Recently while setting up a Hadoop cluster, I wanted to verity gzip compression was being used during the map output phase. I couldn’t find anything online on how to do this, so I discovered the following method. BTW, if anyone knows of a better way to go about this, let me know; this is less than slick.
In Hadoop intermediate compression is turned on in the following way:
JobConf conf = new JobConf(getConf(), myApp.class);
I verified gzip compression was enabled in the map output stage in the following way:
1) In your conf/core-site.xml file (or hadoop-site.xml in version < 0.20.0) you may have defined your temporary data directory for hadoop. This will be specified as the value for the hadoop.tmp.dir name. I don’t believe it’s required that you define the location of this directory, but if you haven’t defined it you’ll have to determine its default location.

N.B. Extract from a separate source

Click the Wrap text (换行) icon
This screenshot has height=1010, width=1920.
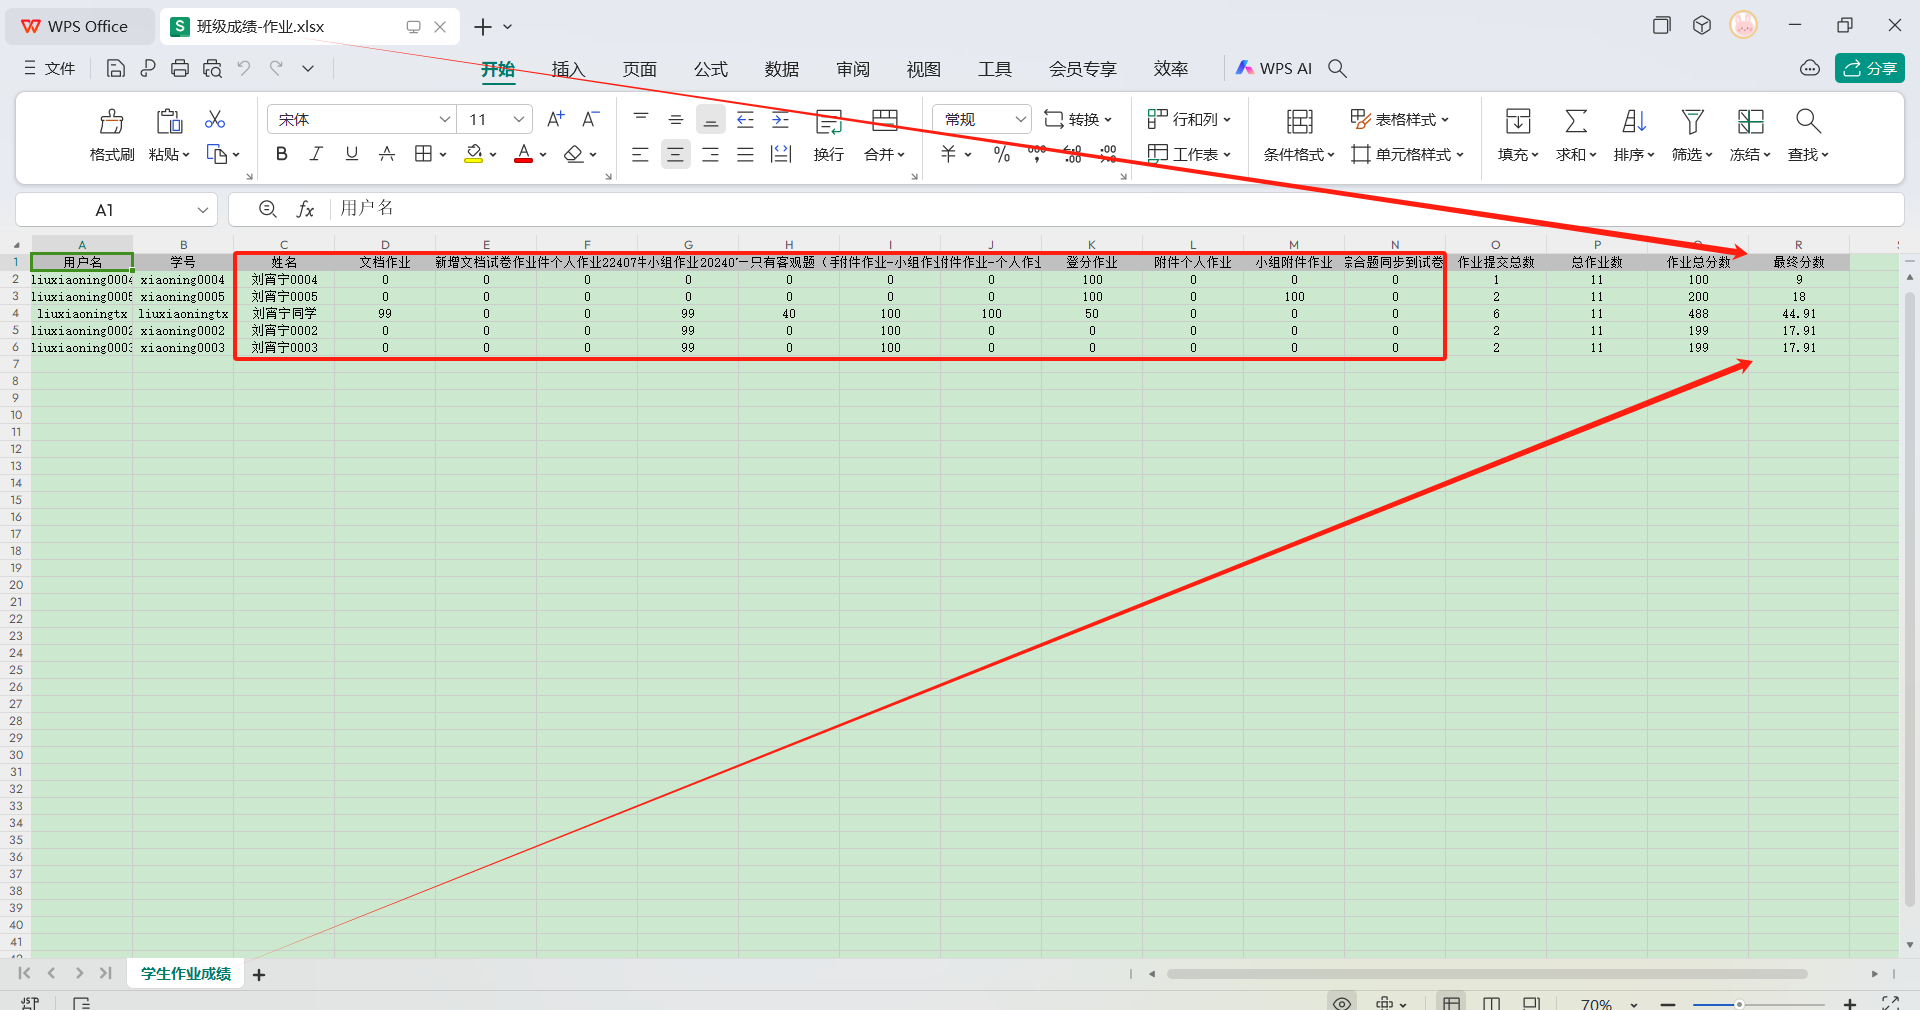[x=828, y=122]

2) While a job is executing you will want to copy the contents of the hadoop temporary folder to a another temporary directory.

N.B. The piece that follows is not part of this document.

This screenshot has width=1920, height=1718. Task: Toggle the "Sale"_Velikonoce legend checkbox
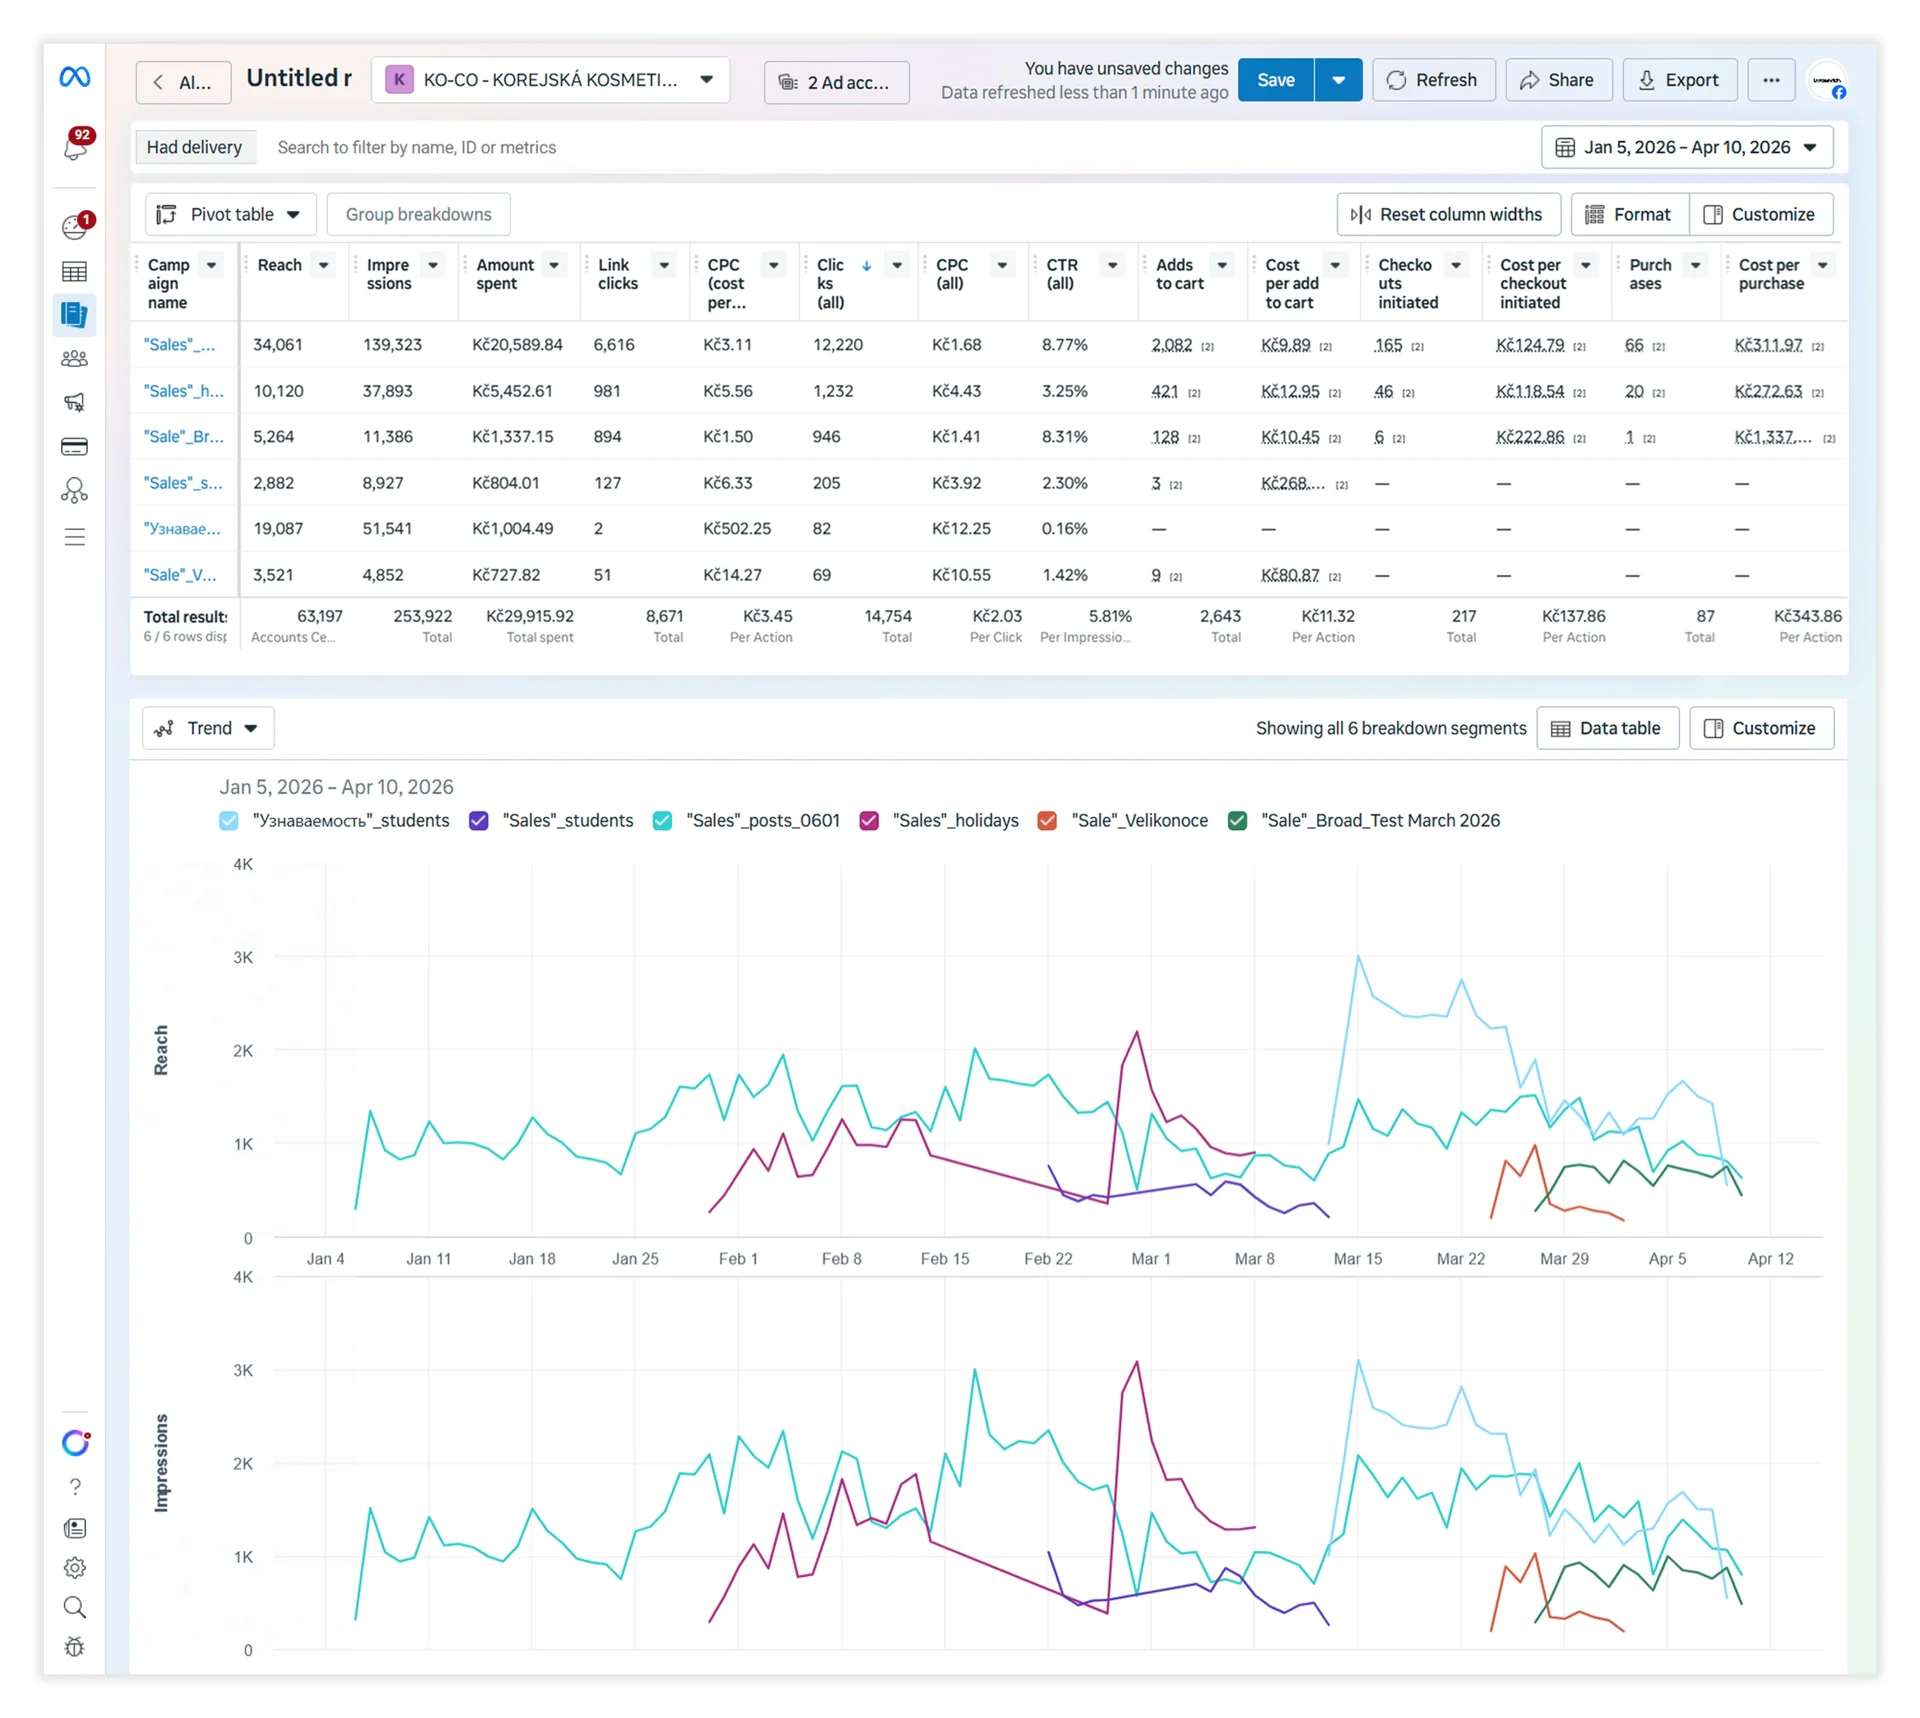(x=1047, y=821)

3) From this directory navigate to mapred/local/taskTracker/jobcache/job_*/attemp_*_m_*/output/. You should see a file called file.out. If compression is enabled, this file should be compressed. I used hexedit on this file to verify that the gzip header was indeed present ( the gzip header will start with 1F 8B 08).
4) Additionally the job.xml located at taskTracker/jobcache/job_*/attemp_*_m_* should have a field called mapred.compress.map.output which will be set to true. Obviously if you’ve already observed a compressed file, this field ought to be set true; if the file was not compressed you should see false for that mapped.compress.map.output field.